Надо думать, действия Жукова произвели сильное впечатление на Хрущева с товарищами, выросших в номенклатуре и не видевших дальше стен своих кабинетов. Пришли в зал заседаний военные в высоких чипах, а предъявили навыки унтер-офицеров той давней полузабытой первой мировой войны. А Жуков каков! Предупреждали его, что Берия физически сильный, знает приемы джиу-джитсу, а он, разнеслось среди вождей, в ответ усмехнулся: «Ничего, справлюсь, нам тоже силы не занимать». И справился, не обнажив оружия, с невыразимым презрением взял злодея голыми руками. Было над чем призадуматься, командный голос маршала запомнился, долго звенел в ушах свидетелей невиданной в этом зале сцены.
Что до главного героя случившегося, то Жуков, по-видимому, поступил так, как он вел себя в неприятных обстоятельствах. Отвечая в глубокой старости на вопрос, простил ли он Сталина, маршал сказал: «Я это просто вычеркнул из своей памяти». Запомнил о Сталине он другое. «Думаю, что он хотел назначить меня министром обороны, но не успел, смерть помешала». Так и после ареста Берии он постарался выбросить этот эпизод из головы. Важнее для Георгия Константиновича было то, что при равнодушном к военному делу дилетанте Булганине он с каждым месяцем расширял круг своей деятельности, постепенно стал исполняющим обязанности министра обороны.

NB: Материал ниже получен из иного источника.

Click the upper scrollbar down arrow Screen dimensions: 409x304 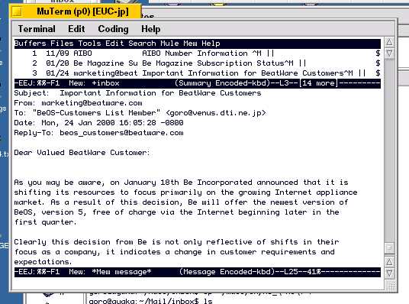[x=389, y=53]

Г. К. Жуков двинул перевооружение армии на базе новой техники, появление которой было следствием развития научно-технической революции. Нужно было определить место ядерного оружия в борьбе, вынести правильные решения — на чем сделать акцент в развитии средств доставки: на ракетах или пилотируемой бомбардировочной авиации. За океаном американские генералы и политики безмерно восторгались возможностями стратегических ВВС, молились на новинку Б-52, у нас Г. К. Жуков был среди тех, кто высказался за приоритет ракет, начиная от тактических и вплоть до межконтинентальных баллистических. Благодаря прозорливости Жукова мы в военном строительстве не потянулись за американцами в создании абсурдно-громадного флота тяжелых бомбардировщиков. При возраставшей стоимости сложных систем вооружений цена правильного или ошибочного решения исчислялась десятками, если не сотнями миллиардов рублей. Жуков сделал правильный выбор, обеспечивая обороноспособность страны не за счет подрыва всей инфраструктуры национальной экономики.
В развернувшейся тогда дискуссии о «взаимном сдерживании» авторитетно прозвучал его голос победителя в Великой Отечественной. Разрушительное действие ядерного оружия, на взгляд Жукова, отнюдь не означало, что наши потенциальные противники откажутся от его внезапного применения. Следовательно, нужно учитывать это в советской военной доктрине. Что же касается возможности сохранения мира ссылками на «взаимное сдерживание», то на деле господство такой сочки зрения развязывало руки сторонникам «ограниченных войн». В любом случае, считал Жуков, СССР должен сохранять высокий уровень обороноспособности. В интервью группе ведущих американских журналистов в ответ на вопрос о реальности «взаимного сдерживания» Г. К. Жуков 7 февраля 1955 года откровенно указал: «Я считаю, что это неверно».
Суровый реалист, каким всегда был Г. К. Жуков, стоял на том, что в современном мире нужна величайшая бдительность в отношении тех, кто способен развязать войну. Вопреки рассуждениям сторонников мира Жуков смело заглядывал за порог начала вооруженного конфликта, что тогда? Он много и плодотворно размышлял о формах ведения боевых действий с учетом возможностей ракетно-ядерного оружия. Отталкиваясь от опыта минувшей войны, маршал пришел к выводу, что всевозрастающее значение приобретают ночные действия. Готовить войска к ведению ночного боя требовал главком сухопутных сил, в феврале 1955 года ставший, наконец, министром обороны Советского Союза. Георгий Константинович Жуков достиг пика военной карьеры.
Параллельно, скорее вопреки, а не по желанию маршала утяжелялся его вес как политического деятеля. В середине пятидесятых это частично объяснялось тем, что в Соединенных Штатах с января 1953 года президентом был генерал Д. Эйзенхауэр. Хрущев, как, впрочем, и другие наши лидеры, почитал себя знатоком международных дел и стремился войти в историю великим дипломатом. Методы, уместные в аппаратных разбирательствах, где значительную роль играют симпатии и антипатии, он попытался применить во внешней политике. Хрущев, видимо, свято уверовал, что привлечение Жукова к советско-американским переговорам открывает некие, ведомые только ему самому, перспективы. Наверное, он надеялся, что внимательное отношение к маршалу — вернейший путь к сердцу другого военного — генерала Эйзенхауэра.